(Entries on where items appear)
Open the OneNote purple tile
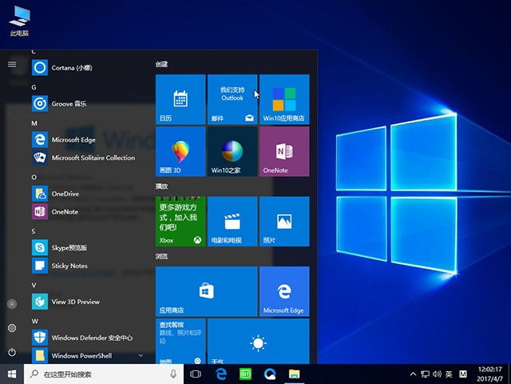The height and width of the screenshot is (384, 511). [283, 151]
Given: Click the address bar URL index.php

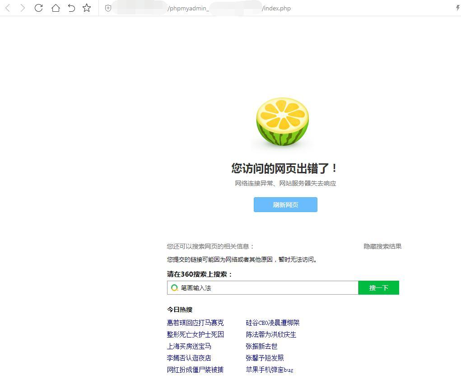Looking at the screenshot, I should (x=276, y=8).
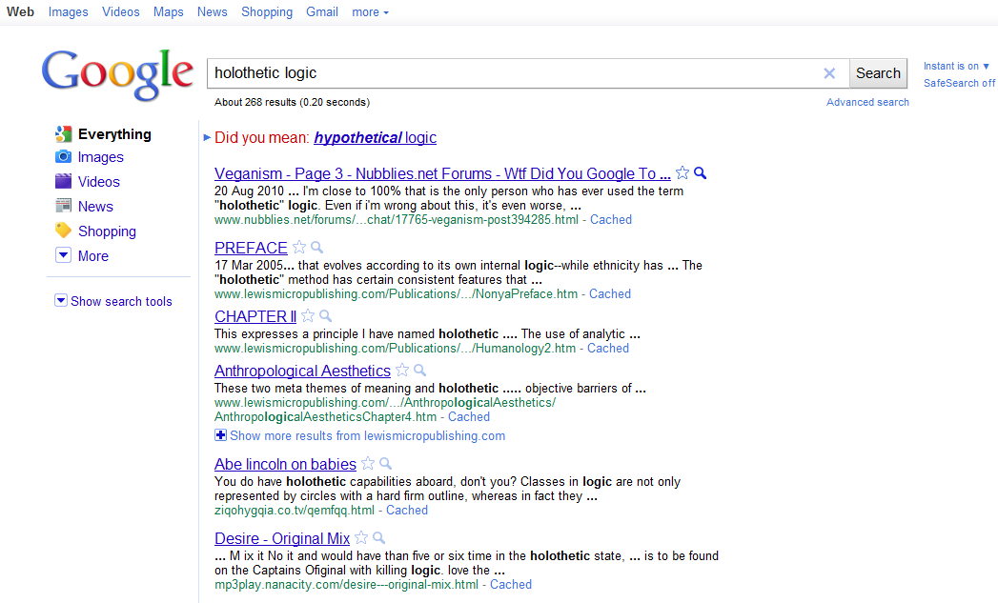This screenshot has height=603, width=998.
Task: Star the PREFACE search result
Action: pyautogui.click(x=299, y=248)
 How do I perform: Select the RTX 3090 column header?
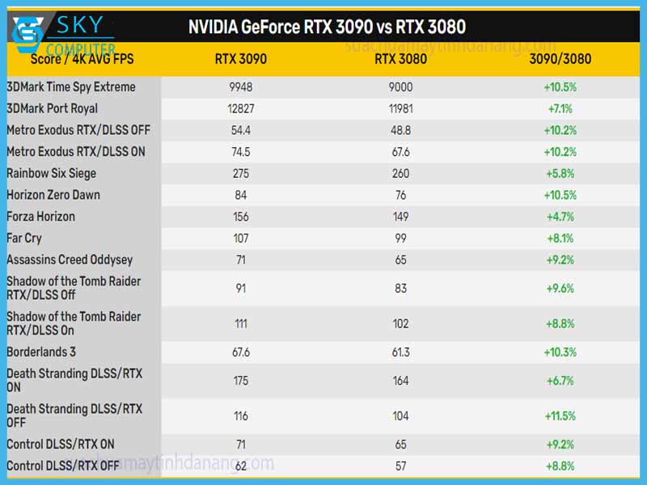tap(239, 58)
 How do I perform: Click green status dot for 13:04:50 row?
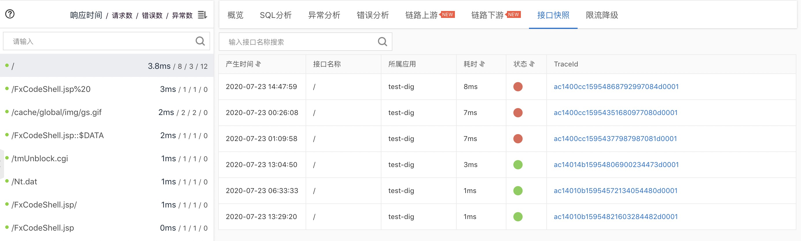518,165
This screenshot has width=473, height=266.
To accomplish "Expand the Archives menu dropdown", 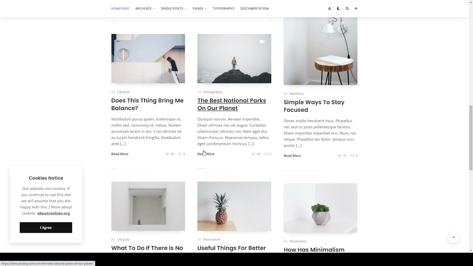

## What you will do
Can you print all of the material above line for line, without the pictures?

## Exercise output
Open the OneNote purple tile
The height and width of the screenshot is (384, 511). [283, 151]
Given: Click the address bar URL index.php

Looking at the screenshot, I should (x=276, y=8).
This screenshot has height=603, width=998.
Task: Star the PREFACE search result
Action: pyautogui.click(x=299, y=248)
 How do I perform: Select the RTX 3090 column header?
tap(239, 58)
 How do I perform: Click green status dot for 13:04:50 row?
518,165
This screenshot has width=473, height=266.
To accomplish "Expand the Archives menu dropdown", 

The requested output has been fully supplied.